* [Exercise set]
1 > Quote the text on Earth: Voices of a Planet word for word, starting with "Paul Winter chronology" and going on through "album was created.".
2 > Write a continuation of the text on Earth: Voices of a Planet, beginning after its final sentence.

══ Excerpted text

Studio album by Paul Winter
- Released: 1990
- Genre: New age, jazz
- Length: 58:35
- Label: Living Music
- Producer: Russ Landau, Paul Winter

Paul Winter chronology
| Earthbeat (1987) | Earth: Voices of a Planet (1990) | Solstice Live! (1993) |

= Earth: Voices of a Planet =

Earth: Voices of a Planet is an album released by Paul Winter in 1990. The album was a commissioned for the 20th anniversary of Earth Day, and was premiered in Times Square by the Paul Winter Consort and special guests. The album is a tribute to the Earth, and features at least one instrument or voice from every continent. The album also features animal calls woven into the music. In particular, recordings of elephant basso-rumbles are used. These sounds, created by elephants, are below 20 Hz, and therefore too low for the human ear to detect on its own, and their existence was unknown until shortly before the album was created.

════
══ Data supplied

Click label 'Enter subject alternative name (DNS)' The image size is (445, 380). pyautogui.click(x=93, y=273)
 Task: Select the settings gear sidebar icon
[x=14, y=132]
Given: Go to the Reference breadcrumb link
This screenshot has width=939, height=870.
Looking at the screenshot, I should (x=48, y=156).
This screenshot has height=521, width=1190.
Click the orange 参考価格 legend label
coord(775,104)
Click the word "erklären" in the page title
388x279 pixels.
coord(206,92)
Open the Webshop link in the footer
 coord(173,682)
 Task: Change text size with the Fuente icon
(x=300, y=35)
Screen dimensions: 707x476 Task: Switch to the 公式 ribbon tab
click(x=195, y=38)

════

* [The answers]
1 >
Paul Winter chronology
| Earthbeat (1987) | Earth: Voices of a Planet (1990) | Solstice Live! (1993) |

= Earth: Voices of a Planet =

Earth: Voices of a Planet is an album released by Paul Winter in 1990. The album was a commissioned for the 20th anniversary of Earth Day, and was premiered in Times Square by the Paul Winter Consort and special guests. The album is a tribute to the Earth, and features at least one instrument or voice from every continent. The album also features animal calls woven into the music. In particular, recordings of elephant basso-rumbles are used. These sounds, created by elephants, are below 20 Hz, and therefore too low for the human ear to detect on its own, and their existence was unknown until shortly before the album was created.

2 >
The album was nominated for a Grammy award in 1991.

==Track listing==
1. "Appalachian Morning" (Halley)
2. "Cathedral Forest" (Halley)
3. "Call Of The Elephant" (Dadey, Berliner, Halley, Winter)
4. "Antarctica" (Halley, Winter)
5. "Ocean Child" (Orca, Halley, Winter)
6. "Uirapuru Do Amazonas" (De Mello, Thiago)
7. "Talkabout" (Friesen, Winter, Landau, Turre)
8. "Russian Girls" (Pokrovsky, Friesen, Halley, Winter, Landau)
9. "Black Forest" (Winter)
10. "Song Of The Exile" (De Mello, Thiago)
11. "Under the Sun" (Velez, Clark, Halley, McCandless, Winter)
12. "And The Earth Spins" (Halley)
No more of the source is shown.